Report each line of the listing below that holds "computer".

▶

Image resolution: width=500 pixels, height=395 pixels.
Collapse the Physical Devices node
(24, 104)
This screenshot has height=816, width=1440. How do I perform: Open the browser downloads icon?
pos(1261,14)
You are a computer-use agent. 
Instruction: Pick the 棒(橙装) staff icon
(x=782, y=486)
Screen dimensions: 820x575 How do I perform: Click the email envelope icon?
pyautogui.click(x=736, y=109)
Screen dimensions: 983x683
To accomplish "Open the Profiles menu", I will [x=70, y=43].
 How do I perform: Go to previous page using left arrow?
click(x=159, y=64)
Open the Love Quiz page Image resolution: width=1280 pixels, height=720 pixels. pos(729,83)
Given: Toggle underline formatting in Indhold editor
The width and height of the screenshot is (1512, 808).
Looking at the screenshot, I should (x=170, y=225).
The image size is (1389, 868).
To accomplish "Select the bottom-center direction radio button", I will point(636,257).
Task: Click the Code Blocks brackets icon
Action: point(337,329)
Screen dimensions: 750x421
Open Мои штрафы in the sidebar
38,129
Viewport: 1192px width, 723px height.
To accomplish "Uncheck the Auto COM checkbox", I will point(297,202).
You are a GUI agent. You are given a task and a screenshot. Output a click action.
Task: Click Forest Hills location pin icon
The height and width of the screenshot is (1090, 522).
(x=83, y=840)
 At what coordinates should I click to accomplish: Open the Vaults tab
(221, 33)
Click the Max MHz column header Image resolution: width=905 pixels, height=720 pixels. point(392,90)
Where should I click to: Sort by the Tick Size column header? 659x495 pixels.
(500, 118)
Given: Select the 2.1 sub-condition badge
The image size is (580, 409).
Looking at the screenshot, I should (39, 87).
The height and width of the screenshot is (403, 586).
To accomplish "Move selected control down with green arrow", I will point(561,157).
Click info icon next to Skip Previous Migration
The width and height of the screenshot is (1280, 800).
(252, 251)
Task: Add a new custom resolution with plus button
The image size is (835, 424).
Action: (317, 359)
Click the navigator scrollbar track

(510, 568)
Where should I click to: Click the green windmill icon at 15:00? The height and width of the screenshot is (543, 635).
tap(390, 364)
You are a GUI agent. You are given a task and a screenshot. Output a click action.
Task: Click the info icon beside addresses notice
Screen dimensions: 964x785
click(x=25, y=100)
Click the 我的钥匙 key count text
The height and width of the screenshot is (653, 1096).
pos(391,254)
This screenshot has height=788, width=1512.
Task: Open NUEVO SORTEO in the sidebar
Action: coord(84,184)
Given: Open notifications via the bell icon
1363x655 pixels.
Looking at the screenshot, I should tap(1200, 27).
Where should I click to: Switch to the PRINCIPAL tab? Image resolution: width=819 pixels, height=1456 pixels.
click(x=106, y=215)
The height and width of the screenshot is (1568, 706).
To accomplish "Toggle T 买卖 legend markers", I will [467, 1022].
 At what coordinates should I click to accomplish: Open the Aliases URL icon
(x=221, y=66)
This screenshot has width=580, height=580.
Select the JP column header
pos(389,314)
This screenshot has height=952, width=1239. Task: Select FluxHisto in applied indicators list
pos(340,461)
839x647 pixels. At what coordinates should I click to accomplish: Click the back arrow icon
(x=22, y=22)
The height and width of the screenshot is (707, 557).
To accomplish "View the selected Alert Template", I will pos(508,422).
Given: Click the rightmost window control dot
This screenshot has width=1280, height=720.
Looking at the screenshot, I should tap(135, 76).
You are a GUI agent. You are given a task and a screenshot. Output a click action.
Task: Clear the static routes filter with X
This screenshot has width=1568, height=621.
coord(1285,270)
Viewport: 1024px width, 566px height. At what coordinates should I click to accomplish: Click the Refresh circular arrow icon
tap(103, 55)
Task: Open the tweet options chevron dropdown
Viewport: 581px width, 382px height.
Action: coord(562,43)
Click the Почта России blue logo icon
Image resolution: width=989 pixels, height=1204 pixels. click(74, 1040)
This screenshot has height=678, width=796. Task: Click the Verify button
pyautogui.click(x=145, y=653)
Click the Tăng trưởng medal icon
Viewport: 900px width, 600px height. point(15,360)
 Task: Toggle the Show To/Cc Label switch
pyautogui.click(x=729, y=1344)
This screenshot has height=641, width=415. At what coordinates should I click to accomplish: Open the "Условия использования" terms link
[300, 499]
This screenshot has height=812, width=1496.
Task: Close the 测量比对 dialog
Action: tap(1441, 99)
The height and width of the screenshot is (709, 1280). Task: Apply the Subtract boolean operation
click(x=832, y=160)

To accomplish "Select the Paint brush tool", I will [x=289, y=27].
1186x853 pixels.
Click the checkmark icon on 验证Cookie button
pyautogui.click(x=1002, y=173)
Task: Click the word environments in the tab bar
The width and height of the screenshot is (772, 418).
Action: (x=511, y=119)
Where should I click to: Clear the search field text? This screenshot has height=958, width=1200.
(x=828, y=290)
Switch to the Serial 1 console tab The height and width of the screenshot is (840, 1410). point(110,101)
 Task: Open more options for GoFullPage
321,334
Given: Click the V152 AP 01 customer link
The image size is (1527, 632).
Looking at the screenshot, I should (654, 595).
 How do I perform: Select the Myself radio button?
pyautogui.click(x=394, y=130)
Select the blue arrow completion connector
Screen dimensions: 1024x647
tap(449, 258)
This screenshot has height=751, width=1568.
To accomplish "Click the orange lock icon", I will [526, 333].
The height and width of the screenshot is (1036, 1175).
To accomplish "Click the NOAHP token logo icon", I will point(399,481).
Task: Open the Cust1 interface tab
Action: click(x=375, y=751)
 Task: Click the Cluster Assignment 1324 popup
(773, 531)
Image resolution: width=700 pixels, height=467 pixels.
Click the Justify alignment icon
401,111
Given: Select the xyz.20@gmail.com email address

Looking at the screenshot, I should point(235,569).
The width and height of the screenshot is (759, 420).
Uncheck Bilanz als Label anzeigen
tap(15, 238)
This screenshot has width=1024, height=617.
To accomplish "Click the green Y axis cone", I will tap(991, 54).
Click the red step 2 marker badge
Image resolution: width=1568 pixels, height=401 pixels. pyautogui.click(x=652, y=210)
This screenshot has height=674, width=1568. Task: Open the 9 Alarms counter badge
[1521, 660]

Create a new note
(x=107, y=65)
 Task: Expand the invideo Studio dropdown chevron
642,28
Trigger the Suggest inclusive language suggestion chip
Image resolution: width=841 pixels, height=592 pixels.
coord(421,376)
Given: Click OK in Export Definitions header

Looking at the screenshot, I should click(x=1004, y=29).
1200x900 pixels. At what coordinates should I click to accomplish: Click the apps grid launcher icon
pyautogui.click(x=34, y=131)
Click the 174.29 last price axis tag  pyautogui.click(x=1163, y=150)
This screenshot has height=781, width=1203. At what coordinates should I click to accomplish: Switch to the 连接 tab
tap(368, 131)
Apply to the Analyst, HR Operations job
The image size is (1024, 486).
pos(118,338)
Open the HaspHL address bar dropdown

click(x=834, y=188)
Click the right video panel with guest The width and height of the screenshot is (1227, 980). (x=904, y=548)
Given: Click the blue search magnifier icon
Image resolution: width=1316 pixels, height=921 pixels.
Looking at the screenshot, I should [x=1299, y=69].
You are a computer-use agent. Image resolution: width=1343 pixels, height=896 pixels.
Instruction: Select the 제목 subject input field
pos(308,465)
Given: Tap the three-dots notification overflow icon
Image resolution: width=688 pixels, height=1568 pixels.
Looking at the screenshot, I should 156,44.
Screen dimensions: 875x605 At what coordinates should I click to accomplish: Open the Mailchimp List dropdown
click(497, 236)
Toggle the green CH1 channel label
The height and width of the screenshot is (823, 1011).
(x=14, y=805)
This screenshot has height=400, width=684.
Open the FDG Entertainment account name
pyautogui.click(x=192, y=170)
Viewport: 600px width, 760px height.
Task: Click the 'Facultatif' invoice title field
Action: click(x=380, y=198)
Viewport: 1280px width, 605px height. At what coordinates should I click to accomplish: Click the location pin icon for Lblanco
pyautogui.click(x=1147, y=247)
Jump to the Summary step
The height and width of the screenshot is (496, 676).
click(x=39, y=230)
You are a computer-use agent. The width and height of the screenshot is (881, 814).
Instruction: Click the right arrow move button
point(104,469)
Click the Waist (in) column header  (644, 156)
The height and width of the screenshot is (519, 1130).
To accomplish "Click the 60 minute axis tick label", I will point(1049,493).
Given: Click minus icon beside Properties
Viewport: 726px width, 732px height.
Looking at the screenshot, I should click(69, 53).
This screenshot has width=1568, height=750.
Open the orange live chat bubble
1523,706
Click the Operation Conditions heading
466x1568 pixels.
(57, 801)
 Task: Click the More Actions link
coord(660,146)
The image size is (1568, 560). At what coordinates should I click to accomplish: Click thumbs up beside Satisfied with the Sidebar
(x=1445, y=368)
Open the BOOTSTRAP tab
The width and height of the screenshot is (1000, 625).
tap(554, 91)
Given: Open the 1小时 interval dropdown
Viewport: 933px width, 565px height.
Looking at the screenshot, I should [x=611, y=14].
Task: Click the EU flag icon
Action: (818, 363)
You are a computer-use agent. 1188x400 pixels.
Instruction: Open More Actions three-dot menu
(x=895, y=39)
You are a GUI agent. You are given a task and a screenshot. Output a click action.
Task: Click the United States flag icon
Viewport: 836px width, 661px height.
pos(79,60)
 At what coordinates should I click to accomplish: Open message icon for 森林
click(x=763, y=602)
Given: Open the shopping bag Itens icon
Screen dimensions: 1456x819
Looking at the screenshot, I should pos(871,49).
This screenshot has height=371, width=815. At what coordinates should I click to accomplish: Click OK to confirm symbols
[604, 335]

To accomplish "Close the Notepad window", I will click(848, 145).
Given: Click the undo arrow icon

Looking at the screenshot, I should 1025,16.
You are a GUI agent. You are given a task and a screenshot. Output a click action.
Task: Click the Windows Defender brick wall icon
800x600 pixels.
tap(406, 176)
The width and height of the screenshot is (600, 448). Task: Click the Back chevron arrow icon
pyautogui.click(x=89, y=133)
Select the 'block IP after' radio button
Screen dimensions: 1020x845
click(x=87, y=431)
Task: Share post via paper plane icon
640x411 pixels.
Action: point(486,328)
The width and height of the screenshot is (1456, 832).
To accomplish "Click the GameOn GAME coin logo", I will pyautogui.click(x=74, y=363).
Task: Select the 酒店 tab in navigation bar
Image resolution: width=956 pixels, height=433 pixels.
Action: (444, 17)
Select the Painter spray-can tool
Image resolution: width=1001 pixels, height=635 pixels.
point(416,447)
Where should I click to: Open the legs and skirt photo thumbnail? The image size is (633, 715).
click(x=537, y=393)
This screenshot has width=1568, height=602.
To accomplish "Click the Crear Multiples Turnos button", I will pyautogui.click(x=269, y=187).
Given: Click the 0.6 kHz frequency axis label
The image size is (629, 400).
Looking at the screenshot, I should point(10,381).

◀

Output of the exercise:
You are a computer-use agent. 
You are a computer-use agent. Image resolution: width=1343 pixels, height=896 pixels.
You are a computer-use agent. The width and height of the screenshot is (881, 814).
You are a computer-use agent. 1188x400 pixels.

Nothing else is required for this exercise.